Transcriptional shut-off of MAP kinase signaling enables pluripotency maintenance during diapause [PRO-seq]

Exposure of unicellular or multicellular organisms to adverse environmental conditions, including nutrient deprivation, may induce a state of suspended animation or diapause. We here report that broad repression of RNA Pol II-driven gene expression by inhibiting the BET family's bromodomain-containing proteins (BET) triggers diapause in mouse embryonic stem (ES) cells. The diapause ES cells upregulate a functionally linked group of genes encoding negative regulators of MAP kinase signaling (NRMKS), which play a crucial role in ES cell differentiation. The elevated NRMKS expression is a hallmark of cells exposed to distinct diapause-inducing conditions, including mTOR inhibition, and are required for the pluripotency maintenance during diapause.

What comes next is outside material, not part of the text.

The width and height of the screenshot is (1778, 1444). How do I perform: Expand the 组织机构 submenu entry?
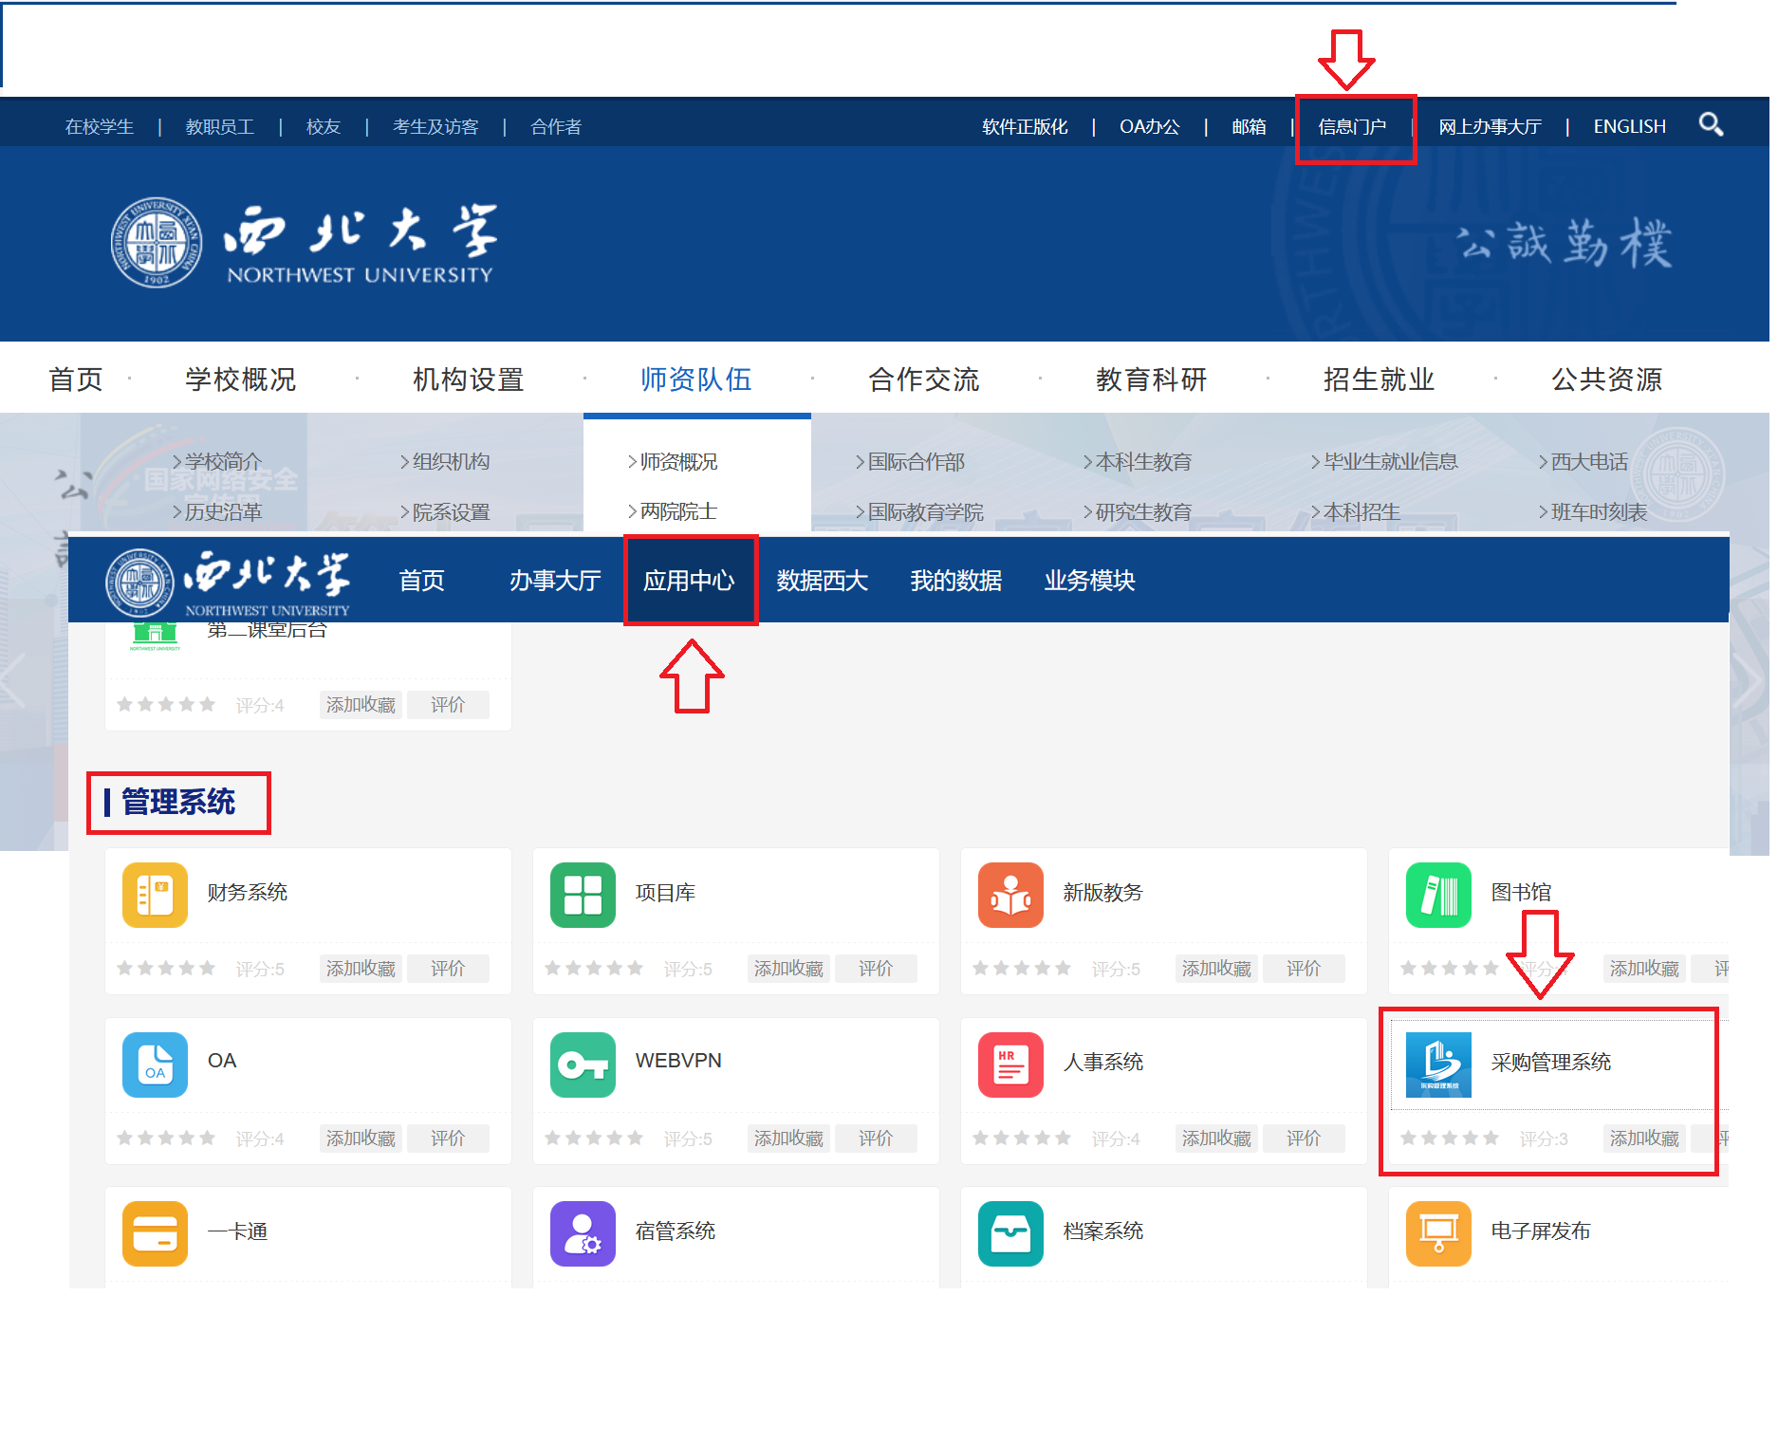(x=450, y=462)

Mechanistically, inhibition of mTORC1/2 leads to rapid decline of the Capicua transcriptional repressor (CIC) at the NRMKS gene promoters, followed by rapid transcriptional NRMKS gene upregulation. The mTOR and BET-dependent transcriptional switch supporting the undifferentiated state of the diapause ES cells suggests a broader usage of this mechanism in maintaining the undifferentiated state of metabolically dormant stem- or stem-like cells in different tissues. To generate the consensus gene annotations used for our RNA-seq and TT-seq analyses, we carried out the Precision Run-On Sequencing (PRO-seq) assay and used the 5’ end data for active TSS calling. We used control wild-type ES cells treated with vehicle (DMSO) for 60min for the assay, with three biological replicates.